- Your instructions -
Write out the items as a numbered list, from the very first line through the line containing "point(63,124)", and omit any blank lines.

- Rows -
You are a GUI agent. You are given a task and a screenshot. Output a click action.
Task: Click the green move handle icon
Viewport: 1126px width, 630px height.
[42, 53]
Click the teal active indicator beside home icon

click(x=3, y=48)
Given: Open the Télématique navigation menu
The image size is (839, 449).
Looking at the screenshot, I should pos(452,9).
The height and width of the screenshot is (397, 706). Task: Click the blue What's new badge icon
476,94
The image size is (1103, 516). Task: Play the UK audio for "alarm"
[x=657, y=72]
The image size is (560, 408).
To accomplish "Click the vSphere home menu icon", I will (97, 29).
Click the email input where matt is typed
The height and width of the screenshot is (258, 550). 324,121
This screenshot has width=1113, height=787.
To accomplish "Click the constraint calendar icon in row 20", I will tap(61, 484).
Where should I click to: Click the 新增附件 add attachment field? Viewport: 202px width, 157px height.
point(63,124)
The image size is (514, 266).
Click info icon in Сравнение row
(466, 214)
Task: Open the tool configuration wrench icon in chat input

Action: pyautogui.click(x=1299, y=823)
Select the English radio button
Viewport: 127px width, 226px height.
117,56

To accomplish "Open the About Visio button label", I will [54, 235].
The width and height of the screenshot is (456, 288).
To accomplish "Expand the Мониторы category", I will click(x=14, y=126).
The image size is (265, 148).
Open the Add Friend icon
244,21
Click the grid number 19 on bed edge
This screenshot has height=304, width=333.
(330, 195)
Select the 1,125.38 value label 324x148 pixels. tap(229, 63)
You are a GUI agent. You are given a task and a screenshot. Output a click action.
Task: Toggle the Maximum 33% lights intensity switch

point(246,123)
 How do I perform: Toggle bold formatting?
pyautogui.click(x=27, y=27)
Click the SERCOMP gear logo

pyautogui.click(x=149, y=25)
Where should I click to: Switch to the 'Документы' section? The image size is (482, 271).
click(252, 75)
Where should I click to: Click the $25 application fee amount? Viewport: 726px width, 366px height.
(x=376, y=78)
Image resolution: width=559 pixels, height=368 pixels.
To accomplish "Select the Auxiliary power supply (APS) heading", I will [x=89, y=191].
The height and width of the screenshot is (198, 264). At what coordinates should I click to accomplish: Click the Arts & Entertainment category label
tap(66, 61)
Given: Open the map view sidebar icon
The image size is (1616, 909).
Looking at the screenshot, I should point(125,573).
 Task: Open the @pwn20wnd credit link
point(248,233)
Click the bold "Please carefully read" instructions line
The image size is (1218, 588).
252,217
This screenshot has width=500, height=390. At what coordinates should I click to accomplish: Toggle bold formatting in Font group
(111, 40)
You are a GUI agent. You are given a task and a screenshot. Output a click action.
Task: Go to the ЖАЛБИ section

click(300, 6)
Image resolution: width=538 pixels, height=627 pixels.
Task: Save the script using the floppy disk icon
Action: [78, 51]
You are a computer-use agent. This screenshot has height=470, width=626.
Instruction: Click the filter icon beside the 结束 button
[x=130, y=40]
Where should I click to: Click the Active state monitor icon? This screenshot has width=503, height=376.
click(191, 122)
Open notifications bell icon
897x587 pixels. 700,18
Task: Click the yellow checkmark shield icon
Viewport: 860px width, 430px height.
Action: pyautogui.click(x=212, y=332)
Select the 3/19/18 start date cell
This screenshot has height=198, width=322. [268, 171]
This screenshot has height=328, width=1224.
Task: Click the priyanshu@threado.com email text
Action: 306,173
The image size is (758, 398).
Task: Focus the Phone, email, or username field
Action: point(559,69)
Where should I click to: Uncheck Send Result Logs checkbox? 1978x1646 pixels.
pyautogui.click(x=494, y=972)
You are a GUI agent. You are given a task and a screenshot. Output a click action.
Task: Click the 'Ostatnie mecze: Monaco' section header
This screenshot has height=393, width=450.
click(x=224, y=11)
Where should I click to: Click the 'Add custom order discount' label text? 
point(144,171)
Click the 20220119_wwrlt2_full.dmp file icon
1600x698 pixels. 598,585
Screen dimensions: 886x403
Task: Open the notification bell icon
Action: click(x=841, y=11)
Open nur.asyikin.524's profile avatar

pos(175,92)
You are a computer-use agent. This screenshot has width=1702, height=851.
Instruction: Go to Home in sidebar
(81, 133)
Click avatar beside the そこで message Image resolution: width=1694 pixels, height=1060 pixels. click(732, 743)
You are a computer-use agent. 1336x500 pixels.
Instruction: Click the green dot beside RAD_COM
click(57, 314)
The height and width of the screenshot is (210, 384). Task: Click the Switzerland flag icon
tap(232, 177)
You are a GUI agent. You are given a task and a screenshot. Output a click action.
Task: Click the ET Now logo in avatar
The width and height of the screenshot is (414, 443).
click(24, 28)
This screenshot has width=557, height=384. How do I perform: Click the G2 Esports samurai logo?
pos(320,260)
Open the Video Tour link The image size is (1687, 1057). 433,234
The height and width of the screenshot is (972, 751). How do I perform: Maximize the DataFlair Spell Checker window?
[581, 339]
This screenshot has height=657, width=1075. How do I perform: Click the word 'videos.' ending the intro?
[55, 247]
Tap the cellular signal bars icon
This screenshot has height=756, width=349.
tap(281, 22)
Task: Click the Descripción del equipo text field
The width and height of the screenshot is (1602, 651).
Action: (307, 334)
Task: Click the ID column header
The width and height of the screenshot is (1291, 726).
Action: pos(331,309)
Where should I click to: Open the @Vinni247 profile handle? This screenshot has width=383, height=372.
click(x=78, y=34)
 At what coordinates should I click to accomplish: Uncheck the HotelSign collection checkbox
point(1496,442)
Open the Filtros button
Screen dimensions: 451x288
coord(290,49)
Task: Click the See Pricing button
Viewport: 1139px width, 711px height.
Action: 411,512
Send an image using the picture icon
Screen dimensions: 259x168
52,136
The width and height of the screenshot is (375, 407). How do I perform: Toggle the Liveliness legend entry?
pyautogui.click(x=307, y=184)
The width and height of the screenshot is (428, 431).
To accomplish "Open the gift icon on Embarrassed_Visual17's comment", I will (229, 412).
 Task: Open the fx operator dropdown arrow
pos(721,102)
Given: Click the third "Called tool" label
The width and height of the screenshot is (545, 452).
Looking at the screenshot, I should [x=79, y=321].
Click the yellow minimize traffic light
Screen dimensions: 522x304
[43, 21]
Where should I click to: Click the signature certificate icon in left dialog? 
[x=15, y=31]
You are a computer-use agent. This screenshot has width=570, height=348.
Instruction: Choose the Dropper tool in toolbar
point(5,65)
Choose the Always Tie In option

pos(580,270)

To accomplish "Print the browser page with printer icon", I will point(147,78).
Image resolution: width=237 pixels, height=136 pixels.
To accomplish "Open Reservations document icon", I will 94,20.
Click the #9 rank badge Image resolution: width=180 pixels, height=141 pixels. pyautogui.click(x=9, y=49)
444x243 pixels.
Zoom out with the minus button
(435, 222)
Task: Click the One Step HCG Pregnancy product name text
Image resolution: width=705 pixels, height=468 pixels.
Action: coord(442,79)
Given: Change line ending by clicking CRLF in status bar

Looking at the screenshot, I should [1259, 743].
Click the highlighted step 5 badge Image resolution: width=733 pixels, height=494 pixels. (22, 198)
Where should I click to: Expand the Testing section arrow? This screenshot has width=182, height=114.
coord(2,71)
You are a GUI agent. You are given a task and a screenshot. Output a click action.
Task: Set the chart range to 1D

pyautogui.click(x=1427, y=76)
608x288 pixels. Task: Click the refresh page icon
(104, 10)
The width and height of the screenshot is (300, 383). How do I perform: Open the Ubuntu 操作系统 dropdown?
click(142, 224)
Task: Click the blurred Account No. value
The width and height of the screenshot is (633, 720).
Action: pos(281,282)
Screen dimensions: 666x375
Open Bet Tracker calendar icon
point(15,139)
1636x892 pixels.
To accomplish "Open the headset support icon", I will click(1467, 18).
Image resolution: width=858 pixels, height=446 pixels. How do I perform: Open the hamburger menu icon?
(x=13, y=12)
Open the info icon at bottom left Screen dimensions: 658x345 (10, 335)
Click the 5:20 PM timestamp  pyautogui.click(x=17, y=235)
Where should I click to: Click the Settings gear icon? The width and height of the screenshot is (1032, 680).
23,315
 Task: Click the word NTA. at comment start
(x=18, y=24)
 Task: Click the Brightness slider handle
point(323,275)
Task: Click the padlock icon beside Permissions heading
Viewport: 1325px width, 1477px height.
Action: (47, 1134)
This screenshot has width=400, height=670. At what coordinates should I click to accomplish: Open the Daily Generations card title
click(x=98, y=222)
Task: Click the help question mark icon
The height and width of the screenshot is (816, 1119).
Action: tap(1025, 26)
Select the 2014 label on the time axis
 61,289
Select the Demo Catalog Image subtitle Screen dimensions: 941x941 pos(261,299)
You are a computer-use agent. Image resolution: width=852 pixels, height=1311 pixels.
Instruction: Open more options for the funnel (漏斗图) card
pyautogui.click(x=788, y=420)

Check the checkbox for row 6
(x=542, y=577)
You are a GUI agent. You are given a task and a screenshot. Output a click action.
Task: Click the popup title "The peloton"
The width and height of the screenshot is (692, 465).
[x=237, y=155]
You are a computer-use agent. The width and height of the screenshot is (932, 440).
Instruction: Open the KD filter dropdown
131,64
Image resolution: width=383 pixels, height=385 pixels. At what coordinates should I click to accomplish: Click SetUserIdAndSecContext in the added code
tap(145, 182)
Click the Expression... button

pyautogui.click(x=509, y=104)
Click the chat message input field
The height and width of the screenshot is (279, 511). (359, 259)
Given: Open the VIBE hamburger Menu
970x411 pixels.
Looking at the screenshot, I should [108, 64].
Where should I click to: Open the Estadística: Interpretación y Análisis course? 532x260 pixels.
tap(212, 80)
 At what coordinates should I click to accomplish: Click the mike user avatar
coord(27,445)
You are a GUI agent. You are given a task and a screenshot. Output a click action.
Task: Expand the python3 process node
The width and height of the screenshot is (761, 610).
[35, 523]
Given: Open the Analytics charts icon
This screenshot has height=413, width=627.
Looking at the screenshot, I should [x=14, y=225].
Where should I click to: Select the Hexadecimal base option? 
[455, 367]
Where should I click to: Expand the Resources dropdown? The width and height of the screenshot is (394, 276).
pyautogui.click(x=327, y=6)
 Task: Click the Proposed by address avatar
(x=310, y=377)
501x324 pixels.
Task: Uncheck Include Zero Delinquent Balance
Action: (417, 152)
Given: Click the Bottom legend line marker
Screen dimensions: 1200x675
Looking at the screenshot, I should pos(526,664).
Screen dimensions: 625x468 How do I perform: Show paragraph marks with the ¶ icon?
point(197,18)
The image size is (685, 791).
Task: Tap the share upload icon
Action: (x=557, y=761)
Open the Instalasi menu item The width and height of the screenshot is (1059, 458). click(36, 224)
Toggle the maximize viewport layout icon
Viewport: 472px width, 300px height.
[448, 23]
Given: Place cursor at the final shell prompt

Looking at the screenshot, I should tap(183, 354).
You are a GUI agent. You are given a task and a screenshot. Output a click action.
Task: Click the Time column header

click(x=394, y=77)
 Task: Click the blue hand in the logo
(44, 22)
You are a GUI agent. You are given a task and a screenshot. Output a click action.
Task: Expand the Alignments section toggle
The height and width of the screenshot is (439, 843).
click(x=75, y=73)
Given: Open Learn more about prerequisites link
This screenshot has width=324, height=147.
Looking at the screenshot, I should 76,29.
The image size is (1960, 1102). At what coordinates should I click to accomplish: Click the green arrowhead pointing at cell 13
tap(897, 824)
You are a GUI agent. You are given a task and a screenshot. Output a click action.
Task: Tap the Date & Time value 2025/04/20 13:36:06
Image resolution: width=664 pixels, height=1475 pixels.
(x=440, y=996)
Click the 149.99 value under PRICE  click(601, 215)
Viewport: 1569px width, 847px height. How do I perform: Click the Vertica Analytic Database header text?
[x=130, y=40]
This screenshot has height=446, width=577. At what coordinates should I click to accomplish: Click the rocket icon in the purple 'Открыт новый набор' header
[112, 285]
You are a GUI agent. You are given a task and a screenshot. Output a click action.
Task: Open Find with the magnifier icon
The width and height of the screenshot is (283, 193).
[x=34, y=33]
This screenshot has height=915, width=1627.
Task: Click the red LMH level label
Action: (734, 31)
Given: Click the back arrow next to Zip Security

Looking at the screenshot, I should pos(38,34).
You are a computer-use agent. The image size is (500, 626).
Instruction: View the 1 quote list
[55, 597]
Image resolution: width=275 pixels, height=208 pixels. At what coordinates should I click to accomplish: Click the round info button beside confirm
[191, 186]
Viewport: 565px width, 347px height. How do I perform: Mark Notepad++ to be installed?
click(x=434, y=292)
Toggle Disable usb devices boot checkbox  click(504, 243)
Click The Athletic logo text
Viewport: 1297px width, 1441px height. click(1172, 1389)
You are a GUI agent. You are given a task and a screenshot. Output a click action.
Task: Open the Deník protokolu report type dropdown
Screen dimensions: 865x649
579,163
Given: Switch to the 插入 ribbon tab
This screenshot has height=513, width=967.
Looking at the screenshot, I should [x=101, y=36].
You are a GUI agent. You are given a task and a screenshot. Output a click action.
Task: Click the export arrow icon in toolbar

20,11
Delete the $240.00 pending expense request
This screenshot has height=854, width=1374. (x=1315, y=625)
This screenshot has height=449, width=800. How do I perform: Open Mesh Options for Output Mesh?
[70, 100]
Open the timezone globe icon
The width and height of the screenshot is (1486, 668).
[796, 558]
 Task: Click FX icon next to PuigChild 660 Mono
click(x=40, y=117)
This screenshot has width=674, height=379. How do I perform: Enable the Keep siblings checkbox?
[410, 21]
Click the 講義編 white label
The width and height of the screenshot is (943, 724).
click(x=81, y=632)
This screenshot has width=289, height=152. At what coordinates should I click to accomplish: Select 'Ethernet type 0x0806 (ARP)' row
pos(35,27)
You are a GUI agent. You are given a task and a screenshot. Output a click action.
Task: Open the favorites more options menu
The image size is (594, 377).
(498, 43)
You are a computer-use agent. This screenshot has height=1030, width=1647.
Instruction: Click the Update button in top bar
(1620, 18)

- Solution -
1. You are a GUI agent. You are given a task and a screenshot. Output a click action.
2. Task: Click the green move handle icon
3. Viewport: 1126px width, 630px height.
4. [42, 53]
5. Click the teal active indicator beside home icon
6. click(x=3, y=48)
7. Given: Open the Télématique navigation menu
8. The image size is (839, 449).
9. Looking at the screenshot, I should pos(452,9).
10. The height and width of the screenshot is (397, 706). Task: Click the blue What's new badge icon
11. 476,94
12. The image size is (1103, 516). Task: Play the UK audio for "alarm"
13. [x=657, y=72]
14. The image size is (560, 408).
15. To accomplish "Click the vSphere home menu icon", I will (97, 29).
16. Click the email input where matt is typed
17. The height and width of the screenshot is (258, 550). 324,121
18. This screenshot has width=1113, height=787.
19. To accomplish "Click the constraint calendar icon in row 20", I will tap(61, 484).
20. Where should I click to: Click the 新增附件 add attachment field? Viewport: 202px width, 157px height.
21. point(63,124)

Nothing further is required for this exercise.